What you will do.
Your copy should repeat the data that follows exactly and contain no image.

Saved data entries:
[Start of section]
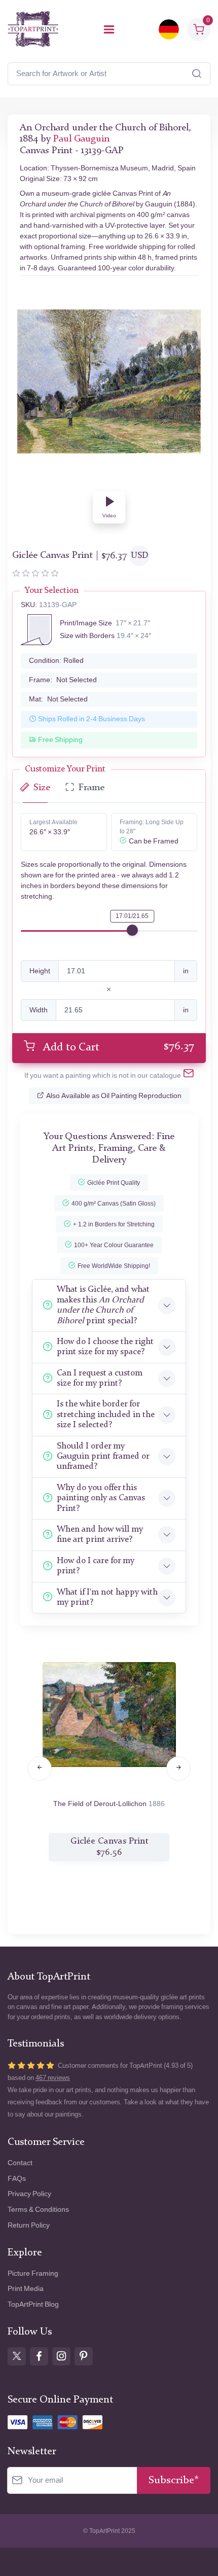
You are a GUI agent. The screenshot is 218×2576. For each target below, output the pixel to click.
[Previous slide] (39, 1768)
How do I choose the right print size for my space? (105, 1346)
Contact (20, 2163)
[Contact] (188, 1075)
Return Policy (29, 2225)
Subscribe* (174, 2480)
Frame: (63, 680)
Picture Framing (33, 2273)
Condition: (56, 660)
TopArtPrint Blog (33, 2304)
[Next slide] (178, 1768)
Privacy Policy (29, 2194)
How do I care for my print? (95, 1566)
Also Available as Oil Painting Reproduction (113, 1095)
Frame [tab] (91, 788)
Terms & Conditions (38, 2209)
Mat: (58, 699)
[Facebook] (39, 2356)
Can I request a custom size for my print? (99, 1378)
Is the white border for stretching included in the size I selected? (106, 1414)
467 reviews (52, 2077)
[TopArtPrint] (33, 29)
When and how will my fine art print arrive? (100, 1534)
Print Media (26, 2288)
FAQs (17, 2178)
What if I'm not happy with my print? (107, 1597)
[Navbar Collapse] (109, 29)
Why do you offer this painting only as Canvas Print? (101, 1498)
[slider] (132, 930)
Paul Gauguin (81, 139)
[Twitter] (17, 2356)
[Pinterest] (84, 2356)
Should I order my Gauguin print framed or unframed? (103, 1456)
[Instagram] (61, 2356)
[End of section]
Reply.
You are a GUI agent. The screenshot is 218×2576. For each target below, output the pixel to click.
[Previous slide] (39, 1768)
How do I choose the right print size for my space? (105, 1346)
Contact (20, 2163)
[Contact] (188, 1075)
Return Policy (29, 2225)
Subscribe* (174, 2480)
Frame: (63, 680)
Picture Framing (33, 2273)
Condition: (56, 660)
TopArtPrint Blog (33, 2304)
[Next slide] (178, 1768)
Privacy Policy (29, 2194)
How do I care for my print? (95, 1566)
Also Available as Oil Painting Reproduction (113, 1095)
Frame [tab] (91, 788)
Terms & Conditions (38, 2209)
Mat: (58, 699)
[Facebook] (39, 2356)
Can I request a custom size for my print? (99, 1378)
Is the white border for stretching included in the size I selected? (106, 1414)
467 reviews (52, 2077)
[TopArtPrint] (33, 29)
When and how will my fine art print arrive? (100, 1534)
Print Media (26, 2288)
FAQs (17, 2178)
What if I'm not happy with my print? (107, 1597)
[Navbar Collapse] (109, 29)
Why do you offer this painting only as Canvas Print? (101, 1498)
[slider] (132, 930)
Paul Gauguin (81, 139)
[Twitter] (17, 2356)
[Pinterest] (84, 2356)
Should I order my Gauguin print framed or unframed? (103, 1456)
[Instagram] (61, 2356)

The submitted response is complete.